Para ele, mesmo que o governo voltasse a deixar o câmbio flutuar livremente, a valorização do real não seria suficiente para compensar na inflação a retirada dos estímulos concedidos ao consumo, que incluem a redução do Imposto sobre Produtos Industrializados (IPI) para eletrodomésticos da linha branca, automóveis, móveis e materiais de construção. “O governo se colocou numa sinuca de bico.”
Em seus cálculos de inflação, os economistas ainda acrescentam uma incógnita – o reajuste da gasolina, que no mercado brasileiro está cerca de 15% abaixo do preço praticado no mercado internacional. O último aumento no combustível foi realizado em junho, quando o reajuste de 7,8% foi compensado pela isenção da Contribuição de Intervenção do Domínio Econômico (Cide).
“A desinflação que vimos entre o fim do ano passado e meados desse ano foi rodeada de artificialismos”, diz Zeina Latif, sócia da Gibraltar Consulting. “O governo fez uma escolha ao incentivar a indústria, e isso tem um custo.”
Acompanhando a evolução do IPCA e dos índices de inflação nos Estados Unidos e na China é possível notar uma relação entre eles. Com alguma defasagem e diferenças de intensidade, a inflação no Brasil tende a seguir o comportamento dos preços ao produtor americano e ao consumidor chinês, diz Zeina.
“Estados Unidos e China são formadores mundiais de preços. Não há como se descolar completamente deles”, afirma a economista. Ela lembra ainda que o Brasil é um grande importador de bens de consumo duráveis e semiduráveis chineses, além de comprador de bens de capital fabricados nos Estados Unidos, o que faz com que os preços praticados lá fora interfiram na inflação no Brasil.
De acordo com dados do Ministério do Desenvolvimento, Indústria e Comércio Exterior (MDIC), de janeiro a outubro deste ano, China e Estados Unidos responderam por 30% das importações realizadas pelo Brasil. Os chamados bens comercializáveis – aqueles que podem ser importados ou exportados – representam 34,6% dos itens que formam o IPCA, segundo o Santander.
A influência internacional sobre a inflação no Brasil, entretanto, não é direta. “Ela é maior ou menor dependendo de quão livre estiver o câmbio”, pontua a economista Tatiana Pinheiro, do Santander.
Com o enfraquecimento da economia mundial, a demanda por duráveis diminuiu, descomprimindo os preços, que desde o ano passado seguem em deflação.

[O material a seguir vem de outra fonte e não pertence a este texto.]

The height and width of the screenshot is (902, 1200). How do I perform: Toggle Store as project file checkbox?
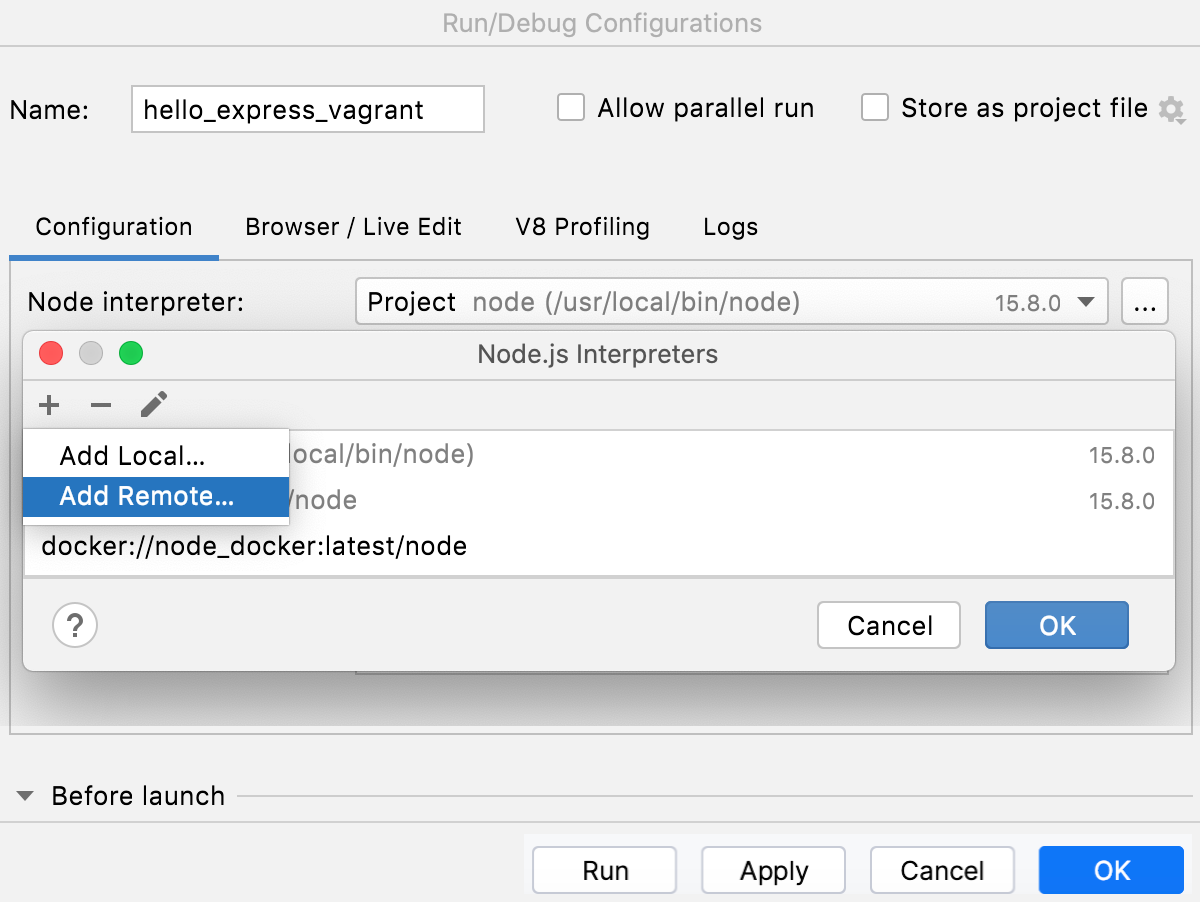click(875, 108)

A isenção de IPI para eletrodomésticos da linha branca e automóveis intensificou a queda, que passou de 0,96% nos 12 meses até outubro de 2011 para 4,56% nos 12 meses seguintes.

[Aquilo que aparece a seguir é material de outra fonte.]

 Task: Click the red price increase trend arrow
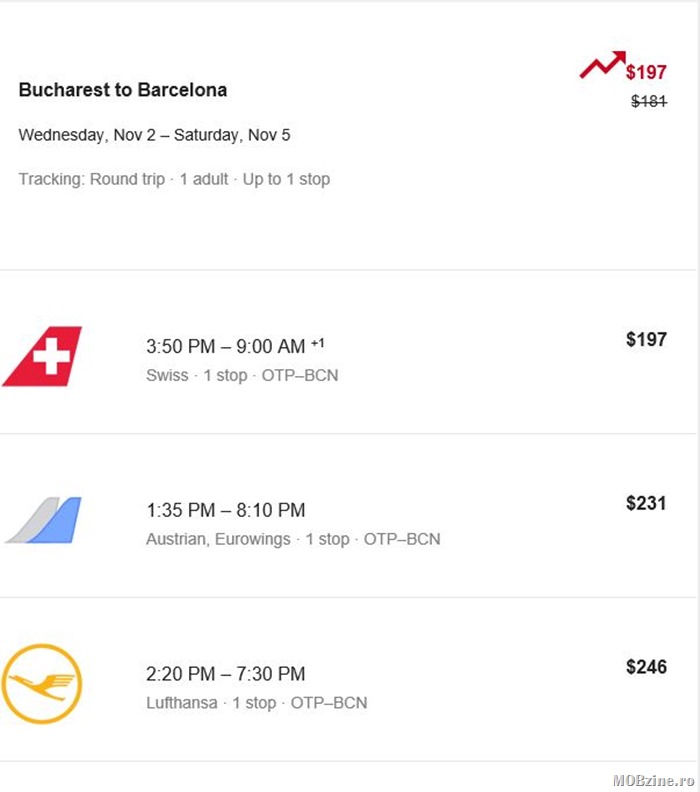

Apesar disso, no conjunto dos comercializáveis, é possível notar aumento de preços, ainda que abaixo do IPCA. A alta do grupo foi de 4% no acumulado em 12 meses terminados em outubro, período em que o IPCA avançou 5,45%.
Os reflexos da disparada dos preços dos grãos no mercado internacional, devido à quebra de safra nos Estados Unidos, explica grande parte desse avanço. “Se a economia da China não estivesse desacelerando, provavelmente o aumento nas commodities agrícolas seria maior e, consequentemente, pesaria mais sobre a inflação no Brasil”, diz Tatiana.
Para ela, em 2013, a tendência é de aumento no ritmo da inflação no país, com as pressões domésticas se sobrepondo a possíveis alívios derivados da menor demanda mundial. A atividade econômica começou a se recuperar, e a expectativa é que os estímulos, com os cortes de juros, impulsionem mais a economia no ano que vem.